Private Pages: Pages with only the current process mapping (mapped)

Shared Pages: Pages shared with other processes

Clean Pages: Pages that has not been modified since it was mapped

Dirty Pages: since the mapped Pages has been modified, in the default implementation, YARN calculates the total memory according to / proc/$ {pid} / status, and all Shared Pages will be counted into the RSS of the process. Even if these Pages are mapped by multiple processes at the same time [16], this will lead to a deviation from the actual operating system physical memory, which may cause the Flink process to be mistakenly killed (of course, Provided that the user code uses mmap and there is not enough space reserved).

To do this, YARN provides the yarn.nodemanager.container-monitor.procfs-tree.smaps-based-rss.enabled configuration option, and when it is set to true, YARN will calculate the memory footprint based on a more accurate / proc/$ {pid} / smap, one of the key concepts is PSS. To put it simply, the difference between PSS is that when calculating memory, the Shared Pages is evenly distributed to all processes that use this Pages, such as one process holding 1000 Private Pages and 1000 Shared Pages that will be shared with another process, so the total number of Page for that process is 1500. Going back to YARN's memory calculation, the process RSS is equal to the sum of all its mapped Pages RSS. By default, YARN calculates a Page RSS formula as ````Page RSS = Private_Clean + Private_Dirty + Shared_Clean + Shared_Dirty ```because a Page is either Private, Shared, Clean or Dirty, so at least three items on the right side of the above announcement are 0. When the smaps option is enabled, the formula is changed to: ```Page RSS = Min (Shared_Dirty, PSS) + Private_Clean + Private_Dirty```. To put it simply, the result of the new formula is to remove the influence of the repeated calculation of Shared_Clean. Although enabling the option of smaps-based computing will make the calculation more accurate, it will introduce the cost of traversing the total memory of Pages computing, which is not as fast as directly fetching the statistics of / proc/$ {pid} / status. Therefore, if you encounter a mmap problem, it is recommended to increase the JVM Overhead partition capacity of Flink.

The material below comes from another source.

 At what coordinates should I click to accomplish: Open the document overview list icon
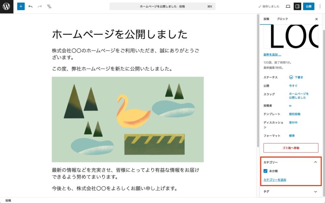tap(49, 6)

Thank you for reading this article carefully. I hope the article "what is OOM Killed in the Flink containerized environment" shared by the editor will be helpful to you. At the same time, I also hope that you will support us and pay attention to the industry information channel. More related knowledge is waiting for you to learn!

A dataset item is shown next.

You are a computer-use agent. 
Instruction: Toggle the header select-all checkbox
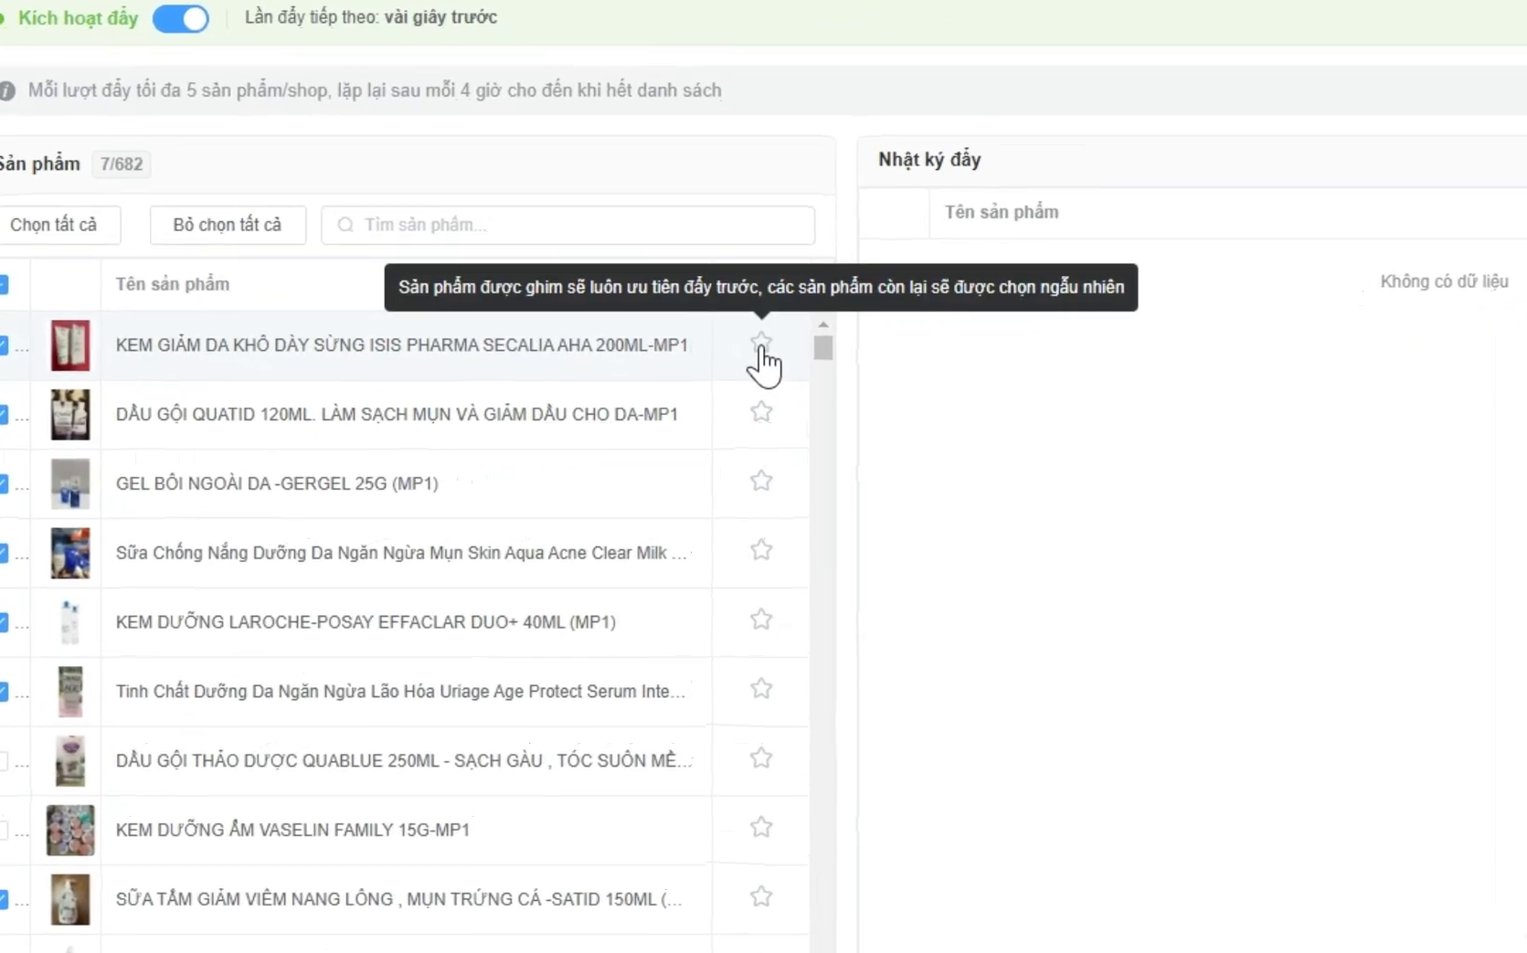point(4,284)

Welcome to subscribe "Shulou Technology Information " to get latest news, interesting things and hot topics in the IT industry, and controls the hottest and latest Internet news, technology news and IT industry trends.

*The comments in the above article only represent the author's personal views and do not represent the views and positions of this website. If you have more insights, please feel free to contribute and share.